Construction started about 18 months ago on two buildings. The ranch house will host office space, classrooms, a commercial kitchen and dining hall. The bunk house is for the 24 students struggling with addiction to take part in the program. That’s double its current capacity.

The centre's director Greg Cornelsen said the facility has managed to some raise money since January.

"Even though COVID-19 and the downturn in the economy we’ve still been able to raise an additional $250,000 which we are grateful for," he said.

The two buildings look finished from the outside but they still need a lot of work. They’re weather tight and electricians and plumbers are finishing up their work along with the building’s heat and cooling specialists so the framed walls and ceiling can be covered with drywall.

"If we had that money today, that $1.3 (million), we would be able to move in January (or) February of 2021."

Teen Challenge is a 12-month in-residence drug and alcohol rehabilitation program that offers help and hope to addicts from age 18 to 65. It’s been in operation for almost 30 years. The year-long treatment program costs the individual $1,000 and the rest of the $60,000-treatment is covered through donations.

Because of the pandemic, the facility is only running at half capacity with six students, according to events coordinator Loa Cornelsen.

"We are getting many calls everyday from a parent usually," said Cornelsen. "(We) just had a call from a mother who was heartbroken that there’s a waiting list and that’s their big question – 'How soon can I get my son or my husband in?'"

Currently the operation is operating out of an old farm house and trailer but the new buildings can be seen out the windows.
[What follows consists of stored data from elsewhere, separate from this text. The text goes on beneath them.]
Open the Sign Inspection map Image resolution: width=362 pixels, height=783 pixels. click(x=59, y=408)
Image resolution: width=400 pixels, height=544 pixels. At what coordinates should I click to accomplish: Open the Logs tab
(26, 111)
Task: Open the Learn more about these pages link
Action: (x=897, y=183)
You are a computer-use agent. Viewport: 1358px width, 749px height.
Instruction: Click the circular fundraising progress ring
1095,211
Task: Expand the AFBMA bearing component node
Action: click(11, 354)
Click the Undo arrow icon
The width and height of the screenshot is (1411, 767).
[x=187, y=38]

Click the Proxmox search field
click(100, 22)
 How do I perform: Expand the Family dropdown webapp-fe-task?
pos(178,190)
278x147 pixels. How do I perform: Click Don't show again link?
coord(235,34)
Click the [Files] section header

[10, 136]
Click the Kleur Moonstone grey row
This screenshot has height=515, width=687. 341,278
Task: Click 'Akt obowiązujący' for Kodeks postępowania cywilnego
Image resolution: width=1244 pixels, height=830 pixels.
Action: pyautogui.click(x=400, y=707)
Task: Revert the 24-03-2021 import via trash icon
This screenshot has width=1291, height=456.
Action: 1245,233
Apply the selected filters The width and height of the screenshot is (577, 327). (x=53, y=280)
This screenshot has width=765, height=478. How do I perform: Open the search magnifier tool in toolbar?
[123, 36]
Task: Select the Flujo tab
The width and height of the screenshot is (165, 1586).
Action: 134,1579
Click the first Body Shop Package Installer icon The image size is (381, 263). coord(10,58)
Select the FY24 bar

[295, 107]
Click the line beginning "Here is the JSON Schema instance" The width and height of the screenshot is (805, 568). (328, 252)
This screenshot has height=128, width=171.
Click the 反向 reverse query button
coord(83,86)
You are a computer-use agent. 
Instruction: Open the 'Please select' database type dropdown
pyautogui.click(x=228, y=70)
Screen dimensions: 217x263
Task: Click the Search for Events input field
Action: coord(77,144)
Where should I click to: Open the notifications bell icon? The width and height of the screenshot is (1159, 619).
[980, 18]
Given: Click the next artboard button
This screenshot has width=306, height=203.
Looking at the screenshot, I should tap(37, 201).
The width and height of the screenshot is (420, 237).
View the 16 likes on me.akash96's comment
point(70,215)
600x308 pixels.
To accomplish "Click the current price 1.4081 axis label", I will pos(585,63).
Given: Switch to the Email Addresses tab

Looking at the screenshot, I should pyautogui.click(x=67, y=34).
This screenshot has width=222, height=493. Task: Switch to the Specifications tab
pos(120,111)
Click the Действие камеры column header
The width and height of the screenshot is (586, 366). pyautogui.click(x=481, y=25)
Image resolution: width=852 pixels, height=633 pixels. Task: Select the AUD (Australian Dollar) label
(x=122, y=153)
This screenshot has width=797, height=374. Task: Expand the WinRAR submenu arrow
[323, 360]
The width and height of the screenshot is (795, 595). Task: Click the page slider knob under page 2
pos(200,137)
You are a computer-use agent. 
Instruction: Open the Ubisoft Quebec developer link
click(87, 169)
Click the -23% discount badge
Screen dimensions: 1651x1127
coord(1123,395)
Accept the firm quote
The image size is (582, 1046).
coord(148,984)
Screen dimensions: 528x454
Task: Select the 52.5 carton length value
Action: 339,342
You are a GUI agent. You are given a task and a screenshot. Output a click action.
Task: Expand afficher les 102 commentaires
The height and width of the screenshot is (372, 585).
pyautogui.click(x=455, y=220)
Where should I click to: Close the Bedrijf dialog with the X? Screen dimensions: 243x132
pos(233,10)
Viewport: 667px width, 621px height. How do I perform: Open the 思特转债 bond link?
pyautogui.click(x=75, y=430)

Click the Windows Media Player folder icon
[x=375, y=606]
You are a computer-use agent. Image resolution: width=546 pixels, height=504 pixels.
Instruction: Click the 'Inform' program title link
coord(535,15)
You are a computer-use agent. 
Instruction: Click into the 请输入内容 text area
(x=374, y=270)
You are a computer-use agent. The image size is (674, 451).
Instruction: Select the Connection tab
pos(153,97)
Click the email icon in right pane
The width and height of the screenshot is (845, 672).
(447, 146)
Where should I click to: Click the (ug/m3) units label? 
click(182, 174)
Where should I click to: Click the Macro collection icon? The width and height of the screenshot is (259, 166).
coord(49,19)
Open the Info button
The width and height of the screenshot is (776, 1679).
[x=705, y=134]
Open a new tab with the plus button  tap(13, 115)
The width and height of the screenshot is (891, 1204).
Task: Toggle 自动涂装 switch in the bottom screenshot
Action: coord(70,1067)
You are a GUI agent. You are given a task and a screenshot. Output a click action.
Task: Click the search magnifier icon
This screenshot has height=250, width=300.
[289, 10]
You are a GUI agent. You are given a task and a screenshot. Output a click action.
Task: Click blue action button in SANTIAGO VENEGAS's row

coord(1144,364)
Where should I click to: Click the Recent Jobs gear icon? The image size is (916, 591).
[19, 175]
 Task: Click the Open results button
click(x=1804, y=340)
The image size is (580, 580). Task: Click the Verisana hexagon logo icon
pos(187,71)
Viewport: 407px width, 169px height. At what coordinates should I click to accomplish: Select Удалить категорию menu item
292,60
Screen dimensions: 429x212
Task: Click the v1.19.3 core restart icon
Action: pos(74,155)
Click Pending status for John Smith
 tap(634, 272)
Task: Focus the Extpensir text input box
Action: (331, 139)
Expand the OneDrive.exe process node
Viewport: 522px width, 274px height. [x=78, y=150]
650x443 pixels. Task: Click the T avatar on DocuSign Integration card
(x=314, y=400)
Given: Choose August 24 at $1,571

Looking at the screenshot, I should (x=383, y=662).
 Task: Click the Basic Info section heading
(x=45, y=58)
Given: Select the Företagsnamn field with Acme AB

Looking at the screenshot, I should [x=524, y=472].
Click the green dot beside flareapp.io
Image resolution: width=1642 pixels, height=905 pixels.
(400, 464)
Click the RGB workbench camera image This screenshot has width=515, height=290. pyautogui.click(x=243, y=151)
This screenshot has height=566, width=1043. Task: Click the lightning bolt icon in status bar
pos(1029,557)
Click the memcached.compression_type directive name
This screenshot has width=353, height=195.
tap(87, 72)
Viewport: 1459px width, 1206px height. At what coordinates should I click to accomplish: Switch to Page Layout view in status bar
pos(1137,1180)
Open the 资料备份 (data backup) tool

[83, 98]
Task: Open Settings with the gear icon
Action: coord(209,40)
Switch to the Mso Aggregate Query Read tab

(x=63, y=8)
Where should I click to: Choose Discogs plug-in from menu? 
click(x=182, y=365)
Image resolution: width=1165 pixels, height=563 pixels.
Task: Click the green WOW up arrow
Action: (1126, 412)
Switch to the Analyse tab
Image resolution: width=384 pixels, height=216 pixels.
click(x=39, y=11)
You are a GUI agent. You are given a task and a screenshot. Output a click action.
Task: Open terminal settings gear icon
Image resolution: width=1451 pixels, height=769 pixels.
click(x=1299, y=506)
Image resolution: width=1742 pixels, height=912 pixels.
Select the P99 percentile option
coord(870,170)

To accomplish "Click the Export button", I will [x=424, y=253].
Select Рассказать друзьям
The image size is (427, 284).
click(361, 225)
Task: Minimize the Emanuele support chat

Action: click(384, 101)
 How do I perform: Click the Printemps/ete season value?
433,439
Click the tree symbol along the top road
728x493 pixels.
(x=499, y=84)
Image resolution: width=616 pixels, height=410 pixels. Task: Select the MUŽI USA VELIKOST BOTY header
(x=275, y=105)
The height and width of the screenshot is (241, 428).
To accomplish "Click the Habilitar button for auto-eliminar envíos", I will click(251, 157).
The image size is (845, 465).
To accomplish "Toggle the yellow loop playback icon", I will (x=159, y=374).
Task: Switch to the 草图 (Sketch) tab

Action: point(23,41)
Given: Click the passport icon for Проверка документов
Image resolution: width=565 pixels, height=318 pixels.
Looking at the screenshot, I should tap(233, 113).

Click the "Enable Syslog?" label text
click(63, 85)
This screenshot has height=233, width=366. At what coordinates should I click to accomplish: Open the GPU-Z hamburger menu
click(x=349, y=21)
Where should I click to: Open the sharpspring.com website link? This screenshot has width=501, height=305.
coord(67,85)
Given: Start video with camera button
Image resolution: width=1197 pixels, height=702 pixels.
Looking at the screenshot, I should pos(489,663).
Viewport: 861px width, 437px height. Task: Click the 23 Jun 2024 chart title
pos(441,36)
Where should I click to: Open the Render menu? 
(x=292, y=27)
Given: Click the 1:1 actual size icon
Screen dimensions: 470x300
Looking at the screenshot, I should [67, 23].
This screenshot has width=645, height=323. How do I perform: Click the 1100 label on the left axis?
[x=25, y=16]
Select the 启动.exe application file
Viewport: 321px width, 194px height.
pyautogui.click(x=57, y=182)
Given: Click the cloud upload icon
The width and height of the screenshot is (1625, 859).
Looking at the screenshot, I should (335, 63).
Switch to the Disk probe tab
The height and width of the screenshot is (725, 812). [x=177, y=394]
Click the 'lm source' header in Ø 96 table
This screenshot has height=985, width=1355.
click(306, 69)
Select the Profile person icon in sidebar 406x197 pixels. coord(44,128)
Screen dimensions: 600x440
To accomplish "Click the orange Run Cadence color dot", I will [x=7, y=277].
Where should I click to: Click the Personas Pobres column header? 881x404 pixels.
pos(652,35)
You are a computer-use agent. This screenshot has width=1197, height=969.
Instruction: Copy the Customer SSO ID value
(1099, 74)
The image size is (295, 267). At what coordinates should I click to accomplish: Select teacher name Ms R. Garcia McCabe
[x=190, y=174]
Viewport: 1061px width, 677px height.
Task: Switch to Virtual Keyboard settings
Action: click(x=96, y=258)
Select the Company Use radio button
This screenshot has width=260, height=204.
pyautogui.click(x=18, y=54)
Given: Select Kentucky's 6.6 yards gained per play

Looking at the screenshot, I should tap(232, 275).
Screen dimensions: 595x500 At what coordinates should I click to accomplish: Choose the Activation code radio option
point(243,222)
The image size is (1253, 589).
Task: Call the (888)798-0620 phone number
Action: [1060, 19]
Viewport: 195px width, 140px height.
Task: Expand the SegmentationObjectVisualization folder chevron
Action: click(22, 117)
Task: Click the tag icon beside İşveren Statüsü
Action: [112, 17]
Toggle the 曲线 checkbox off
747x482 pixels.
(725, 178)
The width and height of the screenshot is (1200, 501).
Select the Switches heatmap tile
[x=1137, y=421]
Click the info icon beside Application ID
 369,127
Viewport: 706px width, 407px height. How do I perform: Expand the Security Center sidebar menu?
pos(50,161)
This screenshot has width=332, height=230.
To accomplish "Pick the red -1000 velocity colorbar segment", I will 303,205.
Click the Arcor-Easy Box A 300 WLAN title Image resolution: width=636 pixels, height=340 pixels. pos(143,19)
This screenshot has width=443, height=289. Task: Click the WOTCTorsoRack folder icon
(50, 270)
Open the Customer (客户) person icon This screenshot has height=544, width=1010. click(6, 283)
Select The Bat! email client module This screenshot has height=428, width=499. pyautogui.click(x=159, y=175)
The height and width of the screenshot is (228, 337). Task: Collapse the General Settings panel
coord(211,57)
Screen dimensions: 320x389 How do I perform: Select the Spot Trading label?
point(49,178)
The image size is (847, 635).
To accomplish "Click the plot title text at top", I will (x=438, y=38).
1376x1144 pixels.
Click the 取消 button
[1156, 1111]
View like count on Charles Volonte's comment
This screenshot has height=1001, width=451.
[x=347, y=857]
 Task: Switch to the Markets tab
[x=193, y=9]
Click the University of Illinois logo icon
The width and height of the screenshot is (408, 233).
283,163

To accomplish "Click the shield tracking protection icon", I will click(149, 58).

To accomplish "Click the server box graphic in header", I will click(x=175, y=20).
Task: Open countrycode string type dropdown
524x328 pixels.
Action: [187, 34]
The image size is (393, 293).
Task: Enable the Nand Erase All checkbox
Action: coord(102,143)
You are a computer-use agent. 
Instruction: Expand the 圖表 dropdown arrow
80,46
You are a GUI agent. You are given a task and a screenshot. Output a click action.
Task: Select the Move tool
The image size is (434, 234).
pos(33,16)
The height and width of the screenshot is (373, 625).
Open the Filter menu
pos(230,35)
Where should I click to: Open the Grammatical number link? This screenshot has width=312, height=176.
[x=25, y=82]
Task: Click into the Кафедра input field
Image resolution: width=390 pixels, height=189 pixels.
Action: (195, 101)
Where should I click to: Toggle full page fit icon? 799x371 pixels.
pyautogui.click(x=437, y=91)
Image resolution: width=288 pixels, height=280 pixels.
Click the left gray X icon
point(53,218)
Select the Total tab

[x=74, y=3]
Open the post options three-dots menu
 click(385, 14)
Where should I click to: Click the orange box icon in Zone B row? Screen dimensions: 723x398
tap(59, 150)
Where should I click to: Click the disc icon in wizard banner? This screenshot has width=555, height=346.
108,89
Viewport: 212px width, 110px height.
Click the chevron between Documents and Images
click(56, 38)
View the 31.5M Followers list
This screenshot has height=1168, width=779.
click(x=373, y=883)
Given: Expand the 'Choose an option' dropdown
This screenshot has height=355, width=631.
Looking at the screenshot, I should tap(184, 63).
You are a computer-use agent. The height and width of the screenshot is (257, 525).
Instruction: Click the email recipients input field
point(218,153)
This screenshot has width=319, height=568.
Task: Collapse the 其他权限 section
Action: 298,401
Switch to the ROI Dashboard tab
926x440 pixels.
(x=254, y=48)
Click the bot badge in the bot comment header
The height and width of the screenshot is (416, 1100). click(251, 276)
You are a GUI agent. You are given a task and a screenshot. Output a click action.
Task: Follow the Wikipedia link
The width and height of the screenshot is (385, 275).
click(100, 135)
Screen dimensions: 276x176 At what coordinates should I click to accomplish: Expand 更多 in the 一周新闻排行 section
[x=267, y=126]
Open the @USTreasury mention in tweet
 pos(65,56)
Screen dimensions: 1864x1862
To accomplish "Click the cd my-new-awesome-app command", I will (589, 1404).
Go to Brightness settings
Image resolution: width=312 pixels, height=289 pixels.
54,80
Cornelsen says it’s frustrating they can’t move in.

"Unfortunately we have to tell (family members), 'I’m sorry because of COVID-19, we are unable to take any more students right now. Wwe are at capacity,'" said Cornelsen. "Now if we had our new building, that wouldn’t be a problem."

Facilitators are hoping to open the centre without any debt and are looking to their church partners to see if they would be willing to help with the final push of $386,000 for the bunk house and $721,000 for the ranch house to finish this project.